§ **TASK DIRECTIONS**:
Echo every line of the rows below without any change, from the line containing "You are a computer-use agent. Image" down to the line containing "coord(368,289)", both ends included, and output nothing else.

§ **ENTRIES PROVIDED**:
·····

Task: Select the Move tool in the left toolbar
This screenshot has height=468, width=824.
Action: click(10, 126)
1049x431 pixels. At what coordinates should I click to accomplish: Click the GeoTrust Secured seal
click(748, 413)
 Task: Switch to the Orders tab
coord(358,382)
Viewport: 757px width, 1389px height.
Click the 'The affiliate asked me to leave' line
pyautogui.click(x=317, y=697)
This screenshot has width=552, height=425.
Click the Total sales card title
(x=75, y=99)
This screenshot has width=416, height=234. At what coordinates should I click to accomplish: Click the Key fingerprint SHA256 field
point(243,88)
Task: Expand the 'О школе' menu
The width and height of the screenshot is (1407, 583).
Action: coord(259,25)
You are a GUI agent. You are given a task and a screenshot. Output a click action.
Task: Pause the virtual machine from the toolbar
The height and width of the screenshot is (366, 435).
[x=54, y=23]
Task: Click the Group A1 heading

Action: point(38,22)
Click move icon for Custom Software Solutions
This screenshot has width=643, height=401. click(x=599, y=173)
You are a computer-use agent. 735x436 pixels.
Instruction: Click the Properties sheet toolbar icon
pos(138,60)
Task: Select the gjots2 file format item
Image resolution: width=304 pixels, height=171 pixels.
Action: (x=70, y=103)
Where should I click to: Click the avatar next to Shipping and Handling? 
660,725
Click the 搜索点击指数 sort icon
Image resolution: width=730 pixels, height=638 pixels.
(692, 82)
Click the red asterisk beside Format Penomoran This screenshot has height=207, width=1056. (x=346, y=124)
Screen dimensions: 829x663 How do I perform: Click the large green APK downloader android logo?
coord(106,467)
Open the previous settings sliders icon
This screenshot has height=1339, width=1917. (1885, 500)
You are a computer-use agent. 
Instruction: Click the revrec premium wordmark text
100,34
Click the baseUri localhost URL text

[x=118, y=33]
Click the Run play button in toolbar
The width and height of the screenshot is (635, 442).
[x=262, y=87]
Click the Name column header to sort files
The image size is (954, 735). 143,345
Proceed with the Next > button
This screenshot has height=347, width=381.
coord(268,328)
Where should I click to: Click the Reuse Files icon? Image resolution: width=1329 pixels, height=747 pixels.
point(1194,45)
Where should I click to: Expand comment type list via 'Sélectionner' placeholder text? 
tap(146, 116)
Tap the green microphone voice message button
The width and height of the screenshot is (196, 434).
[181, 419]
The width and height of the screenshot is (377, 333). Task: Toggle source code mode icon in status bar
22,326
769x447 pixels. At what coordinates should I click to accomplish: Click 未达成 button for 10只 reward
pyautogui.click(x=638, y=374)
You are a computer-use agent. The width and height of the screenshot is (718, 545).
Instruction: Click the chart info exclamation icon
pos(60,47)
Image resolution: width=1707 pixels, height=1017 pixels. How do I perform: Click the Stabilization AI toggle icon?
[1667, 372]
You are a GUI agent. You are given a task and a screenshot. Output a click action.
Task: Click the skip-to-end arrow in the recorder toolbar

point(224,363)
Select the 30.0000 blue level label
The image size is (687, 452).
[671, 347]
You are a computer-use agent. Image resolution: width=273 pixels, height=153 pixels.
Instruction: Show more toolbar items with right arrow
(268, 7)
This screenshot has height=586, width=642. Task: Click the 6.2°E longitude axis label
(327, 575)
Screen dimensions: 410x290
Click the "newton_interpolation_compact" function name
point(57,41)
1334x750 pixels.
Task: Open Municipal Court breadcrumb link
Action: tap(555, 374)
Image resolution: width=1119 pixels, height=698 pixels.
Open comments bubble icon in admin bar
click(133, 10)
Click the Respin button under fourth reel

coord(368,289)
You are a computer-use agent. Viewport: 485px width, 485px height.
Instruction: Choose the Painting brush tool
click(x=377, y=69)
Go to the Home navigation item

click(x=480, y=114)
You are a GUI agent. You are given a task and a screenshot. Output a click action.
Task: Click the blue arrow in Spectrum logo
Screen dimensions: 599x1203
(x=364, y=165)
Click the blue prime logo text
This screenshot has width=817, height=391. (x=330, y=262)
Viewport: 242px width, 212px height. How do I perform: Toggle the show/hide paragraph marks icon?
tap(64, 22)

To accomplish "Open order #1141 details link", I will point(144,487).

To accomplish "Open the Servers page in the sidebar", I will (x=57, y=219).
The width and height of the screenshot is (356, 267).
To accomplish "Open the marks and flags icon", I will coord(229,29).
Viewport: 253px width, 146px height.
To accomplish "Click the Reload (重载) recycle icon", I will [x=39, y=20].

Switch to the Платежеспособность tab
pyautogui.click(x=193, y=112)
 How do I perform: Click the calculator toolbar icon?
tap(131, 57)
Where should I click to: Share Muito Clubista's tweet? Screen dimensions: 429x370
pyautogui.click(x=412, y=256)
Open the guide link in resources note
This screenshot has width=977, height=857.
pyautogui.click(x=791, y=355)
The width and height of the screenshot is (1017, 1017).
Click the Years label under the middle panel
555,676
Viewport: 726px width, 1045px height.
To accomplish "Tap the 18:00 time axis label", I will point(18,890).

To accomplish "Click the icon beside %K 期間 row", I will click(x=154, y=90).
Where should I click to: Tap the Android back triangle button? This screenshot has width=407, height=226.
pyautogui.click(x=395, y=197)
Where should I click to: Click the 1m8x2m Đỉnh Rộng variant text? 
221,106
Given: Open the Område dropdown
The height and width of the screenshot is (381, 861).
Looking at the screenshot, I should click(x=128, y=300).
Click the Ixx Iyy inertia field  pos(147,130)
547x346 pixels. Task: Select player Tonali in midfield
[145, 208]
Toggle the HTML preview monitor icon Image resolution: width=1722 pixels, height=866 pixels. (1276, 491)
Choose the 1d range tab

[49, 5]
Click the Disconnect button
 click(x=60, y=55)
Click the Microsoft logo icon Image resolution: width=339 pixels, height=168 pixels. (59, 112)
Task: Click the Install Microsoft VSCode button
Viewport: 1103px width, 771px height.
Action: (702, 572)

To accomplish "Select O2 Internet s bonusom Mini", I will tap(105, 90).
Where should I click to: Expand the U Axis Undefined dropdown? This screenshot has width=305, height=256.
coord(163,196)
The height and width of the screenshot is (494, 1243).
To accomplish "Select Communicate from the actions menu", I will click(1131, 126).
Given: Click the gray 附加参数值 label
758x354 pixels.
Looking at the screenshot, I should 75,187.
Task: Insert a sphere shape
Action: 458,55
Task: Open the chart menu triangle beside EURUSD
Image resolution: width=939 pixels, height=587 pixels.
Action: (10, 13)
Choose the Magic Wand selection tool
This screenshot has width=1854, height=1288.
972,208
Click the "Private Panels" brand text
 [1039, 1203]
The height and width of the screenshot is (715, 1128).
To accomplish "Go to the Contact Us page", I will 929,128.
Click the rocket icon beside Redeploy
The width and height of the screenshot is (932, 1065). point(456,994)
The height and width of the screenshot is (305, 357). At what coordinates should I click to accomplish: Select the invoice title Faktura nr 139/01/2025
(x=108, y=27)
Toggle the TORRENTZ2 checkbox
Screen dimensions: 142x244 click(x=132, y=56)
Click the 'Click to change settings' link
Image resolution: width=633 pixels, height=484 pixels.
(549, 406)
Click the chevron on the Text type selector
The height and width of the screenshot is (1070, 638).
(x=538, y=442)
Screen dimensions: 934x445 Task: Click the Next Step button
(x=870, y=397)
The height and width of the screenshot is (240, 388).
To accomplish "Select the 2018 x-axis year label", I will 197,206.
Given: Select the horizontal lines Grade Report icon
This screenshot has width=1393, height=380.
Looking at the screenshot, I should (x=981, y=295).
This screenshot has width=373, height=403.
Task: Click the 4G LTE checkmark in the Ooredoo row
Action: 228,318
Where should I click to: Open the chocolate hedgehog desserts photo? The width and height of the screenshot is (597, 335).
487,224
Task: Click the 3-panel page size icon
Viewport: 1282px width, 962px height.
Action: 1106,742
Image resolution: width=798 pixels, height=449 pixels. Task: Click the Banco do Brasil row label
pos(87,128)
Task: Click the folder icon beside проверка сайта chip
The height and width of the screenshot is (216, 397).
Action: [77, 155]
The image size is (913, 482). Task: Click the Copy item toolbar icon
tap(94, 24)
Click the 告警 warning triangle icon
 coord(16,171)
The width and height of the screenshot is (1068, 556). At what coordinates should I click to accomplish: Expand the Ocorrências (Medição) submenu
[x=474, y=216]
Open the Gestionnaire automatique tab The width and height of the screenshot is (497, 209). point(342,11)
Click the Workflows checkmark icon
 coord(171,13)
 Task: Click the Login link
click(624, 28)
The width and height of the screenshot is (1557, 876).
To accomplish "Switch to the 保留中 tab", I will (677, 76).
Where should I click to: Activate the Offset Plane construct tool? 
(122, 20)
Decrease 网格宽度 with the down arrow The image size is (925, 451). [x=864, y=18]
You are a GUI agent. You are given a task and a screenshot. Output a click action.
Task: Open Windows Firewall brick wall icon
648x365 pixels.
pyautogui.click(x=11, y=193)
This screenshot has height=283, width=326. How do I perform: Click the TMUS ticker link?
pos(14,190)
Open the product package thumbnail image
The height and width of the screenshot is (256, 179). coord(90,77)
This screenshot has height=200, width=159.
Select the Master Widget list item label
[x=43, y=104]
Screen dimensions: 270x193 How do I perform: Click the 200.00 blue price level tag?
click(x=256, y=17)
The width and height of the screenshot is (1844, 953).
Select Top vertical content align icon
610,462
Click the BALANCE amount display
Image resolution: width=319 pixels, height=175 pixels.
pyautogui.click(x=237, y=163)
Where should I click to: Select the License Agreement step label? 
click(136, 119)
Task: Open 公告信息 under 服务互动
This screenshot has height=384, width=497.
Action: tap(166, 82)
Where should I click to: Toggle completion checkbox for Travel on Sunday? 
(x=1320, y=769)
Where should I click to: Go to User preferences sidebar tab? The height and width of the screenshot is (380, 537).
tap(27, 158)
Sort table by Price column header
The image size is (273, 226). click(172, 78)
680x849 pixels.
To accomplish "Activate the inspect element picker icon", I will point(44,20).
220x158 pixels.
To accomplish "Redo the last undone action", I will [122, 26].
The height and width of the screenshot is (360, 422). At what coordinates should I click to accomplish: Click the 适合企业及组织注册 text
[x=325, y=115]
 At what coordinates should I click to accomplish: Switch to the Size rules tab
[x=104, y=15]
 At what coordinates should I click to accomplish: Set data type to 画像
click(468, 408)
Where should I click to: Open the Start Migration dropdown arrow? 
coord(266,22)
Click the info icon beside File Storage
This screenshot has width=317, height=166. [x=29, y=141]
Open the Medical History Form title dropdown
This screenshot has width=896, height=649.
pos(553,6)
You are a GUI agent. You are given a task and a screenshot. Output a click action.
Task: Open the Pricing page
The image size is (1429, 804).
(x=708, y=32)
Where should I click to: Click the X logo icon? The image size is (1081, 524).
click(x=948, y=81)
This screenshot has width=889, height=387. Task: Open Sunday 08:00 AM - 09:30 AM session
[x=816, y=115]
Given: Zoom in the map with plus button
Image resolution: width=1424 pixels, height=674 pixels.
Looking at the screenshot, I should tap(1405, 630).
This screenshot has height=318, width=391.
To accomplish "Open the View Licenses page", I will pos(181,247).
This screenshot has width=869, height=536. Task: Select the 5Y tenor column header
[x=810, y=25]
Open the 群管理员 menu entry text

·····

§ **PROBLEM SOLUTION**:
You are a computer-use agent. Image resolution: width=273 pixels, height=153 pixels.
Instruction: Show more toolbar items with right arrow
(268, 7)
This screenshot has height=586, width=642. Task: Click the 6.2°E longitude axis label
(327, 575)
Screen dimensions: 410x290
Click the "newton_interpolation_compact" function name
point(57,41)
1334x750 pixels.
Task: Open Municipal Court breadcrumb link
Action: tap(555, 374)
Image resolution: width=1119 pixels, height=698 pixels.
Open comments bubble icon in admin bar
click(133, 10)
Click the Respin button under fourth reel

coord(368,289)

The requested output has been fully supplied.